For Ecclestone, what was at risk was far more than his profit as the Spa promoter. While earlier this year he had succeeded in attracting $1.4 billion from an FOA bond issue, that amounted to a loan. To repay it, and leave him the funds to nurture digital PPV television, Ecclestone had been counting on reviving his plan to float FOA on the public stock market.
If the Belgian national law stands, Ecclestone fears that other European countries will follow suit, accelerating the timetable established by the EU tobacco ad ban, and concurrently reducing the time available in which to replace tobacco money with PPV revenue. Further, that threat, combined with the impending decision by the EU's competition committee - which may nullify Ecclestone's ownership of F1's broadcast rights - puts at risk his planned flotation of FOA.
In sum, the entire financial underpinning of Formula One is in considerable doubt, and Ecclestone is essentially powerless to allay the fears which potential investors must now harbor.
Potential investors are not the only ones with doubts about Ecclestone.

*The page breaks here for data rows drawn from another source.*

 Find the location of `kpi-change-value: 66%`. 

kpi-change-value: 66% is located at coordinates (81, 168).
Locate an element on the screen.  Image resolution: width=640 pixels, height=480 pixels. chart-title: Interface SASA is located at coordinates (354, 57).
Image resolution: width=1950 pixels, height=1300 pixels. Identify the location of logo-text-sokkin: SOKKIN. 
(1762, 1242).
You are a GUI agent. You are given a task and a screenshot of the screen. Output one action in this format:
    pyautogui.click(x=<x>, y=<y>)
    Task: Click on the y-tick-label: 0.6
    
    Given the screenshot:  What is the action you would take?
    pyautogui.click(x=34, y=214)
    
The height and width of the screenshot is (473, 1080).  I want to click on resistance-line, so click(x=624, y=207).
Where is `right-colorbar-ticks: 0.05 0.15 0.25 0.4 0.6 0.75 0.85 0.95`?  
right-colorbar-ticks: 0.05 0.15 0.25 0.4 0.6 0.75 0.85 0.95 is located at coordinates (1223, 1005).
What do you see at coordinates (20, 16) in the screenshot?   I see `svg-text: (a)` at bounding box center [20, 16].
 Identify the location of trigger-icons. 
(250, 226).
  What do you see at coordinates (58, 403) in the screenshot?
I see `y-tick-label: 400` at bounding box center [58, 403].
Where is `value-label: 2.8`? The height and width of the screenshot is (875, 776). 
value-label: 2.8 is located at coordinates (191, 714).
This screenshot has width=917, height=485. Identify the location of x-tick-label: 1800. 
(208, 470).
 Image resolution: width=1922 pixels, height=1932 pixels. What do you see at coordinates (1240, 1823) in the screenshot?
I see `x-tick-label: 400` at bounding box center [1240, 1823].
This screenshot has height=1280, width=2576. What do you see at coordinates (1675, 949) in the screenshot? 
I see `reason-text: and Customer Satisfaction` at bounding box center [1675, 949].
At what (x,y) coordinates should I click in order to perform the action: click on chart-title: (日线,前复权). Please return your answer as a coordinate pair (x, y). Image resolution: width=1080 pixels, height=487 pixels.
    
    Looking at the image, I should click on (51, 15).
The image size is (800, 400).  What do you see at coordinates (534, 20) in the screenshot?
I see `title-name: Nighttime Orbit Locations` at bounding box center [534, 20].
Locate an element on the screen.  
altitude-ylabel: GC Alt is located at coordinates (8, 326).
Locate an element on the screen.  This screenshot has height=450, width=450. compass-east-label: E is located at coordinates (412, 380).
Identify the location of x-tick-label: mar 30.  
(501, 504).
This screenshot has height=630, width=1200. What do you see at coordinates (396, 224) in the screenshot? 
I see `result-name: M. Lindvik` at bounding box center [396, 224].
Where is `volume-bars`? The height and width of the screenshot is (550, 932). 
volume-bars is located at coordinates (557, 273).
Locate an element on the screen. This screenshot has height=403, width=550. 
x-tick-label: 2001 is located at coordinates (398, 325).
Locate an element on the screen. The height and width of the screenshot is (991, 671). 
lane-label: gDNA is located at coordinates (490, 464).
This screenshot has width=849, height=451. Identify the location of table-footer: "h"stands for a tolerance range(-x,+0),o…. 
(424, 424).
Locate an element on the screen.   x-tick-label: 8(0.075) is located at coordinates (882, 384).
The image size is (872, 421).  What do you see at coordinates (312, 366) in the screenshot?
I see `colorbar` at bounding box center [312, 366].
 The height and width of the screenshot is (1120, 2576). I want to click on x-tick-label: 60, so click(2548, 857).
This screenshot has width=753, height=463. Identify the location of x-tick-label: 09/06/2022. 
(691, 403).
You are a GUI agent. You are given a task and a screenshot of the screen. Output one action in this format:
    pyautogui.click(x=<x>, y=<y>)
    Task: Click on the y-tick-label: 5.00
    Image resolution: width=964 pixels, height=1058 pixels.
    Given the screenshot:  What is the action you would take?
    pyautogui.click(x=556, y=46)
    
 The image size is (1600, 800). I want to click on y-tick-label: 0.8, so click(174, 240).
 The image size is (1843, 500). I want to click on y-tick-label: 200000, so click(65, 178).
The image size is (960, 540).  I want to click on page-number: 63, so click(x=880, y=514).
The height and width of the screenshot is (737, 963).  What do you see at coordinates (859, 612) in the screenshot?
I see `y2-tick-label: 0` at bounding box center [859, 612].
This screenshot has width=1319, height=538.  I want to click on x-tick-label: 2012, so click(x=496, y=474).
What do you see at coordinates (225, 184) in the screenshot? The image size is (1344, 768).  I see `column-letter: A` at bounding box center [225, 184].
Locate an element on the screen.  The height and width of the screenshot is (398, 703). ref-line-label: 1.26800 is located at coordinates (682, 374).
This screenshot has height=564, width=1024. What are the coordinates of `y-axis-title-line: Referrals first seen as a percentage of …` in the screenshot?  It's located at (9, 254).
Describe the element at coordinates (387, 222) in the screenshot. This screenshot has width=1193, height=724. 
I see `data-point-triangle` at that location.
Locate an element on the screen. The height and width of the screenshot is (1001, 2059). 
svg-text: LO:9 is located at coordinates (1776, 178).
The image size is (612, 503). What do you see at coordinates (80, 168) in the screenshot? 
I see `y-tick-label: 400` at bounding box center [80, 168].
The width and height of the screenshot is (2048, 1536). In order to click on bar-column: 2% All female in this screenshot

Increasingly, the teams have begun to doubt, not simply when they'll see significant revenue from Ecclestone's digital PPV scheme, but if they'll ever see it. Ecclestone's earlier attempt to influence the British government's tobacco ad ban decision largely backfired, resulting in considerable negative publicity for Formula One, and coming close to crippling the then–new government of Prime Minister Tony Blair.
The EU's monopoly investigation is still a major threat to the basic financial structure of F1, as is the coming EU tobacco advertising ban. And as the crowning blow, there was the Belgian fiasco - Ecclestone's first major miscalculation and significant outright loss. Collectively, all of this has seriously undermined his long–standing image as the man who could make it happen, whatever 'it' turned out to be, and put his position as F1's ringmaster at considerable risk.
If a driver is only as good as his last race, a deal–maker is only as good as his last deal. With Ecclestone's Belgian arrangement having come apart, there are now substantive indications that some of the team owners have decided that, his past contributions notwithstanding, the ringmaster is not the man to lead them into Formula One's second 50 years, and that the first, tentative steps in a search for someone to replace him have already begun.